# Task description
Search the records for the word "badge". Copy every line where it appears.

[Source data]
----

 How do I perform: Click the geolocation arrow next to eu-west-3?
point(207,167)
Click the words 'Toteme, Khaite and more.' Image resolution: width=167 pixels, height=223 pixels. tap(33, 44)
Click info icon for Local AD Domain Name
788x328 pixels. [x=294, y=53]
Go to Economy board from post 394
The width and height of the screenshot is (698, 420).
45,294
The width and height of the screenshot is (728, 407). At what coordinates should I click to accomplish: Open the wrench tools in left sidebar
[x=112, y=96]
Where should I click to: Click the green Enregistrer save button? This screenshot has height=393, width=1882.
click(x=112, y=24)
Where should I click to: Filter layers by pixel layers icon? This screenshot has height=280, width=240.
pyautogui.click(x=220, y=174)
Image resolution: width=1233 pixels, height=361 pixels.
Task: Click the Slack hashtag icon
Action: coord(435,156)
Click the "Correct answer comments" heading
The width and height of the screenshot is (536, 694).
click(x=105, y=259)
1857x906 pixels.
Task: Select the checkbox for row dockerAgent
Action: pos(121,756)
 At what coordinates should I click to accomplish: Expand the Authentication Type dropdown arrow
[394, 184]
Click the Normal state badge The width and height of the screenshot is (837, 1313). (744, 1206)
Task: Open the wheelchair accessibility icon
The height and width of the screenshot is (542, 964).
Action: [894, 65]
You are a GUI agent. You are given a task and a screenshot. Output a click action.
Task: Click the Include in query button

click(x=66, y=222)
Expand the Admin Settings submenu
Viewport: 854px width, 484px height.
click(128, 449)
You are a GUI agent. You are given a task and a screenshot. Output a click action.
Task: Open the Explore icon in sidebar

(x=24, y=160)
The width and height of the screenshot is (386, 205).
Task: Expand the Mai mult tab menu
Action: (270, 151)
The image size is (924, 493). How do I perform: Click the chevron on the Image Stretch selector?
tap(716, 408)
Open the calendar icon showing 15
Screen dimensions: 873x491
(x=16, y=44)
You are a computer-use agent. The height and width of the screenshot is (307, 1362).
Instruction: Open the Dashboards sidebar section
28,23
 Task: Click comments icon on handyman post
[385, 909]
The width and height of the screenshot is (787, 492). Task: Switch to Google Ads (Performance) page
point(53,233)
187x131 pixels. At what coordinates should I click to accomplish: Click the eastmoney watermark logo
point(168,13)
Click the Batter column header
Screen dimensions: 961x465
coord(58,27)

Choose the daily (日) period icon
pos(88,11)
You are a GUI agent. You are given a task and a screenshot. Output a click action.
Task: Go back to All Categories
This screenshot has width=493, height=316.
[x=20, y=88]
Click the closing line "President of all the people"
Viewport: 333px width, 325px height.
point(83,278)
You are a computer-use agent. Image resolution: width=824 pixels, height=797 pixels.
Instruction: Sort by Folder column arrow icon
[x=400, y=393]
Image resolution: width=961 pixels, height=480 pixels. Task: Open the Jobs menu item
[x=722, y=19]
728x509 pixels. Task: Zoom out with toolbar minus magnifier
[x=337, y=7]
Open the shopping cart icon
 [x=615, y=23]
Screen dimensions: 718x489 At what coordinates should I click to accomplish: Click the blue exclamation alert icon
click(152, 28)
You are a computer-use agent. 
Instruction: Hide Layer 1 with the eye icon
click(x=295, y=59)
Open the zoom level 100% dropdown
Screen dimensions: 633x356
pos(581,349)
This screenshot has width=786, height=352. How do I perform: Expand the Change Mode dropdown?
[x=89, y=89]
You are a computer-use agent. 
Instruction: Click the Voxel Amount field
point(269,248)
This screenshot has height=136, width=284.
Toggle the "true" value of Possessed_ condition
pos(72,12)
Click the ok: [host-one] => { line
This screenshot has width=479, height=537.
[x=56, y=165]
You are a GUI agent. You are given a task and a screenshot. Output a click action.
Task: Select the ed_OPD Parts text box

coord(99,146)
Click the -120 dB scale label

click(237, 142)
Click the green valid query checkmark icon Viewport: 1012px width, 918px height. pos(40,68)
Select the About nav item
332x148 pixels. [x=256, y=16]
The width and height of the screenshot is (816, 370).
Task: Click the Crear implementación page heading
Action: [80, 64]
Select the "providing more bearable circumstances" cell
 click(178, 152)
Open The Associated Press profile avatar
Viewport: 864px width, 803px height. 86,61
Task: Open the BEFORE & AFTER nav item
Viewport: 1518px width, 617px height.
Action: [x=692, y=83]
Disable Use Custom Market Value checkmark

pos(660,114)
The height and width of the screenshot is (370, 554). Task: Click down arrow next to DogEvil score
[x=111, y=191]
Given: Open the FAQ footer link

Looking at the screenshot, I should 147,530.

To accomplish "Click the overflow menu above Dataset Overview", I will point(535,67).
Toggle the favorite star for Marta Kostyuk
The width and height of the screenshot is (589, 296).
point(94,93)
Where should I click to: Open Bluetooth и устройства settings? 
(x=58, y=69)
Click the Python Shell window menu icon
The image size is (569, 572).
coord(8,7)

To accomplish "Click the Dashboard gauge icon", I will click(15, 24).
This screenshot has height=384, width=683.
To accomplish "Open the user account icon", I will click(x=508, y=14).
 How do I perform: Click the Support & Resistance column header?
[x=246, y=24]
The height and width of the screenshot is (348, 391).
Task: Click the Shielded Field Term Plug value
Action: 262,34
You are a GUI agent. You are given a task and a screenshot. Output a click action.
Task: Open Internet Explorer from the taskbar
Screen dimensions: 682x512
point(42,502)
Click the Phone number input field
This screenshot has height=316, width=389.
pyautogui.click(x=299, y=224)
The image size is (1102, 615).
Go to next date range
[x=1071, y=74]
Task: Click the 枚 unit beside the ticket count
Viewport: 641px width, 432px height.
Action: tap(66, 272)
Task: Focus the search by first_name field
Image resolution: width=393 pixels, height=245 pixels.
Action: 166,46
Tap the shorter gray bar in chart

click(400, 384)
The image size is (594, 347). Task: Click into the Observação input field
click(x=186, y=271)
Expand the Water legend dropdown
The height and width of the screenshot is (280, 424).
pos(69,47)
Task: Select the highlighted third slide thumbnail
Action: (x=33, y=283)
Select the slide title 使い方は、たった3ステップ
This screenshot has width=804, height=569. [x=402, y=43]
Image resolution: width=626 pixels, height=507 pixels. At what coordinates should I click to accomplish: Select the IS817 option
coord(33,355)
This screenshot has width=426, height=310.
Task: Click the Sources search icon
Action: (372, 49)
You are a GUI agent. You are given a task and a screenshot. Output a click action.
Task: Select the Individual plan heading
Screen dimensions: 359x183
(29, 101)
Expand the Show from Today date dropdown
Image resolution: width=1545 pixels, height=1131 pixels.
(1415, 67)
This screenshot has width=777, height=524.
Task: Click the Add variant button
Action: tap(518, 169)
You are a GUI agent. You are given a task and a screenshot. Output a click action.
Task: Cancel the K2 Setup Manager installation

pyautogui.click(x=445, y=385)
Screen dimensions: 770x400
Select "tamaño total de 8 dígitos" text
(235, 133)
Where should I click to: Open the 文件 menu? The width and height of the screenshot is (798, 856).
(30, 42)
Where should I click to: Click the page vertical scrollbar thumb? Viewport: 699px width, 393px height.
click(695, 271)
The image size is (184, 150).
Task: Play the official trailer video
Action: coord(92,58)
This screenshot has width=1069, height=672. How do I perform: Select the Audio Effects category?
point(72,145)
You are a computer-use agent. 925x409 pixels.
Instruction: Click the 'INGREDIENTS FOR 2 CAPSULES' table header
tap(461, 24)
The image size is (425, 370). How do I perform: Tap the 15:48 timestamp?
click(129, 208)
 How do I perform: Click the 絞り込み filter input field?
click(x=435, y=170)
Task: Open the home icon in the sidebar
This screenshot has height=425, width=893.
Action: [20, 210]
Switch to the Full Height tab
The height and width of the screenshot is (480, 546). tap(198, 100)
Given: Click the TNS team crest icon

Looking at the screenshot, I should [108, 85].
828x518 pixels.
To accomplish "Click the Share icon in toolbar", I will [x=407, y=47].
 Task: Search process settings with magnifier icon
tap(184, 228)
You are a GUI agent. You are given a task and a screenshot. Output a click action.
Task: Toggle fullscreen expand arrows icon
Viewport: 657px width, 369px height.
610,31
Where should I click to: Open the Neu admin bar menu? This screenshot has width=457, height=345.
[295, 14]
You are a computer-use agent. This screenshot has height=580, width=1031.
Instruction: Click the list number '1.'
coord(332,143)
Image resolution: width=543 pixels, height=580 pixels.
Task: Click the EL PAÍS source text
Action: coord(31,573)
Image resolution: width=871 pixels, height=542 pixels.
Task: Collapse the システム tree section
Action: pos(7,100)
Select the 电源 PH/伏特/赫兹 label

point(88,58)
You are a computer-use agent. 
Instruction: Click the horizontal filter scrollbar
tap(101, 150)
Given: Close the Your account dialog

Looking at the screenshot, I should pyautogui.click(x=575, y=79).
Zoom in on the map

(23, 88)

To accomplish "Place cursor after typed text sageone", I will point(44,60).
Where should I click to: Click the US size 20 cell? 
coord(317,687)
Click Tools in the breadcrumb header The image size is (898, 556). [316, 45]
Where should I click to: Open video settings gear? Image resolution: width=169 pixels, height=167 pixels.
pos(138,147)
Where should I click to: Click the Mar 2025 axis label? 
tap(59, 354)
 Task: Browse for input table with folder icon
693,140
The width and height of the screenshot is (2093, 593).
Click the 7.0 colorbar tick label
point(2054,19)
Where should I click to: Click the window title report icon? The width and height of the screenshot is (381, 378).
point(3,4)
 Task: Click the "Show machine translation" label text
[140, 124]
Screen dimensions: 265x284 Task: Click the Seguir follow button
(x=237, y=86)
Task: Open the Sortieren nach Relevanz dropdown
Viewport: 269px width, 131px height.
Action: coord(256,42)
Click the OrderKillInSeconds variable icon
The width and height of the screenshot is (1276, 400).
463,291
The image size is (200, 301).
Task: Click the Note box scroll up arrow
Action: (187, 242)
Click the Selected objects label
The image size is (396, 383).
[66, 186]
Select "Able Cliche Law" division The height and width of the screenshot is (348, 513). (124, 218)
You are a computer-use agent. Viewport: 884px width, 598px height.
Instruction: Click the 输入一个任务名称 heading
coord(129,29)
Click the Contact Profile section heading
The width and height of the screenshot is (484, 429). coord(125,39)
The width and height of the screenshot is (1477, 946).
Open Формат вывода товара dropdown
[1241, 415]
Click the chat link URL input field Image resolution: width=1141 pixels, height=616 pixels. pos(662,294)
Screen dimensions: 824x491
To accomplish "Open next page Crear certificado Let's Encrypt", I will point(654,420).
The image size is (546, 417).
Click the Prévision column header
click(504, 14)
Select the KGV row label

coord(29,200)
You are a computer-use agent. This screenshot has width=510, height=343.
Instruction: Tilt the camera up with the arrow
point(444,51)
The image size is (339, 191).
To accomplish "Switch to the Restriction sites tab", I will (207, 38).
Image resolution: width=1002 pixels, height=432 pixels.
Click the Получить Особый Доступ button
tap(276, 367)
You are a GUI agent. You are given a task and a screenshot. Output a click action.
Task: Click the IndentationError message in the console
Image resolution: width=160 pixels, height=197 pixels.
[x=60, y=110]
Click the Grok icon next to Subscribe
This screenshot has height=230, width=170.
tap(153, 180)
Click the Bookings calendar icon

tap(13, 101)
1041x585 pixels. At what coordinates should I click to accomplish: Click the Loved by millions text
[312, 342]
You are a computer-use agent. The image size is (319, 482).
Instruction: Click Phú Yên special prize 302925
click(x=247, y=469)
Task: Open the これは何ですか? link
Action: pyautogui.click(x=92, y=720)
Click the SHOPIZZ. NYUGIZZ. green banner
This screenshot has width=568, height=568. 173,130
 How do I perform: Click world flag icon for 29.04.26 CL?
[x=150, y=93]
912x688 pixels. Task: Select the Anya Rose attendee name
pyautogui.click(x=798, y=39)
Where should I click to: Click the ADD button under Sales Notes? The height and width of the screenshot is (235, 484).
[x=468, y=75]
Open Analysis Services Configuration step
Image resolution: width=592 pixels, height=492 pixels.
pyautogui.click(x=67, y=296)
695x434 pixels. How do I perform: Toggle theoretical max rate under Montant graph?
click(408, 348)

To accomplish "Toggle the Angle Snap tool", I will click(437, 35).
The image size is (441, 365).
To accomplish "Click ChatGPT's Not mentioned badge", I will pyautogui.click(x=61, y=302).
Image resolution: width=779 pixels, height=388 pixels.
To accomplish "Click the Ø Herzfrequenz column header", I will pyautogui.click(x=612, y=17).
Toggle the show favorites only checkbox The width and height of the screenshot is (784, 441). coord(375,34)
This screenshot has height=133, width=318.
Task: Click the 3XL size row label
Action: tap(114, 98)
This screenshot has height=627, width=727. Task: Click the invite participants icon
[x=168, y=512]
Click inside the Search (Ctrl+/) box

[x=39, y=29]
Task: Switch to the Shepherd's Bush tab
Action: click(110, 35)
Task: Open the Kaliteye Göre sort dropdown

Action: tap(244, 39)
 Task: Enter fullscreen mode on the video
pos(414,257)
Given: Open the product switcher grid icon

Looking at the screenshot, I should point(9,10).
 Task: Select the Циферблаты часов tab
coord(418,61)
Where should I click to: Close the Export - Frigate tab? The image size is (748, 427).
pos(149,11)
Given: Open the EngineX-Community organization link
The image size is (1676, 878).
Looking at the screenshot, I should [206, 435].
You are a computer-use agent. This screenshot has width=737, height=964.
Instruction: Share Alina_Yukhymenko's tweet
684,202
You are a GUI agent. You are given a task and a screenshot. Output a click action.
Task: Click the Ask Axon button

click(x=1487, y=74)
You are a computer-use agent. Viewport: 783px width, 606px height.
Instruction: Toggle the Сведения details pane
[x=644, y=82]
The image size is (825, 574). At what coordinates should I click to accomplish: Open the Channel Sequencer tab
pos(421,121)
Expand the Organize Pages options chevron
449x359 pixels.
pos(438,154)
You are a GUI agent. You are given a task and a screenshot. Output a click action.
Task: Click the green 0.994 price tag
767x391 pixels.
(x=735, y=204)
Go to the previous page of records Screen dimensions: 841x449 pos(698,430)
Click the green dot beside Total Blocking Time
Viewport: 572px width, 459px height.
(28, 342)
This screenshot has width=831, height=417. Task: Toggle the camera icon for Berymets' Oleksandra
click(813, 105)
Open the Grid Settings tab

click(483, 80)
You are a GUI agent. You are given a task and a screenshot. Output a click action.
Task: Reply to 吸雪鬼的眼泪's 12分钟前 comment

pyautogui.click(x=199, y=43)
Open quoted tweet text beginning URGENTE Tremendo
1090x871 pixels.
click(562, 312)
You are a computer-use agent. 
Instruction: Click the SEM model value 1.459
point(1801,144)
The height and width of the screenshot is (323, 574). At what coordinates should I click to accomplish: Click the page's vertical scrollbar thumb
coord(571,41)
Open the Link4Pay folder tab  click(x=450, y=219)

----

# Solution for this exercise
Click the Normal state badge The width and height of the screenshot is (837, 1313). (744, 1206)
To accomplish "Click ChatGPT's Not mentioned badge", I will pyautogui.click(x=61, y=302).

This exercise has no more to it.